The interest increase may be one factor expected to motivate small commercial borrowers to come forward at this time, says Prescott.

But banks themselves are providing their own often more insistent nudge to the commercial end of their market.

But first, the rates.

Says Prescott: Rates are still at historical lows.

Prime rates, now at 6 percent, are up from a low of 4 percent in June, 2003.

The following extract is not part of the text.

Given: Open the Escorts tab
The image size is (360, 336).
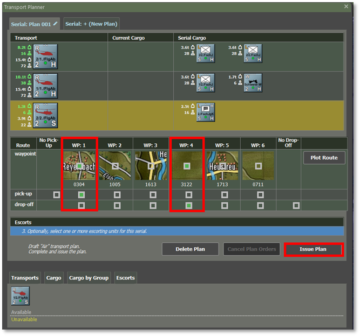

And 6 percent prime rates are rare, showing up in 1992, then again after Sept.

11, 2001.

Says Jim DeVolld, president and chief credit officer of First Independent Bank of Nevada: "At 6 percent prime rate, everyone wins." The savers (consumers and retirees) get 3 percent return on their money; at the same time, borrowers can usually afford to pay bank rates of 6 percent interest.

Commercial borrowers begin to grumble about the rates at about 8 percent, says Prescott.

And at the 9 percent mark, though they don't fold up their tents entirely, they begin to hold off on making large equipment purchases and real estate investments.

So far, northern Nevada commercial borrowers are responding to the rising interest rates in a couple of ways.

Some, says DeVolld,"are trying to get in under the wire before rates go up further." In fact, he says, First Independent has seen more velocity in commercial loan requests since it became evident that rate increases are imminent.

"It's like a snake that swallowed a gopher," is DeVolld's description "You can see it moving along in a lump."

Another reaction, adds Prescott, has been a leap out of variable loans into fixed rates.

"It's a great time to lock in rates," he says.

Some of his commercial clients are swapping out half of a variable commercial loan, leaving half at variable rates, fixing the other half.

"We're selling the heck out of that," he says.

Not all bankers are seeing an effect.

Heritage Bank of Nevada reports an uninterrupted flow in its bank business, says Wilmoth.

Other factors may be affecting the market, he adds, factors such as rising oil prices.

But not prime interest rates.Not so far.

Mark Phillips, executive vice president and chief credit officer of Business Bank of Nevada, agrees.

Though there have been a series of slight raises to the Fed rates eight in the last year they haven't had much effect on loans at Business Bank.

Projects that penciled out when prime was 5.75 percent, usually still work when it's 6 percent.

Doug Roberts, a Reno-based partner with Panattoni Development Co., describes the effect of the rate changes as "immaterial" in his end of the business - developing commercial properties.

It's immaterial because of land value appreciation, he adds.

Those same rising land costs that make penciling out a commercial project a challenge, also offer almost-guaranteed equity.And that is, so far, outstripping the effect of rising interest rates for end-users and commercial buyers of his developments.

But then, the banks themselves are affecting the market, says Prescott."The banking market is competitive right now." And why? The proliferation of banks in the market contributes to the competitive market.

Not just Reno, but nationally.

But also, adds Prescott,"There's a push from the top to grow commercial loans."That makes this a good environment for borrowers, as banks are narrowing profit margins to grow the market.

"It's still a bit of playing catch-up from a post 9/11 mini-recession," he says.

U.S.

Bank is putting greater efforts on rebuilding its commercial portfolio, pushing for higher percentages of growth in that segment.

Adds DeVolld,"Job growth drives our economy in northern Nevada."And,with the Economic Development Authority of Western Nevada working to bring in new businesses, the region is in a good position for continued growth.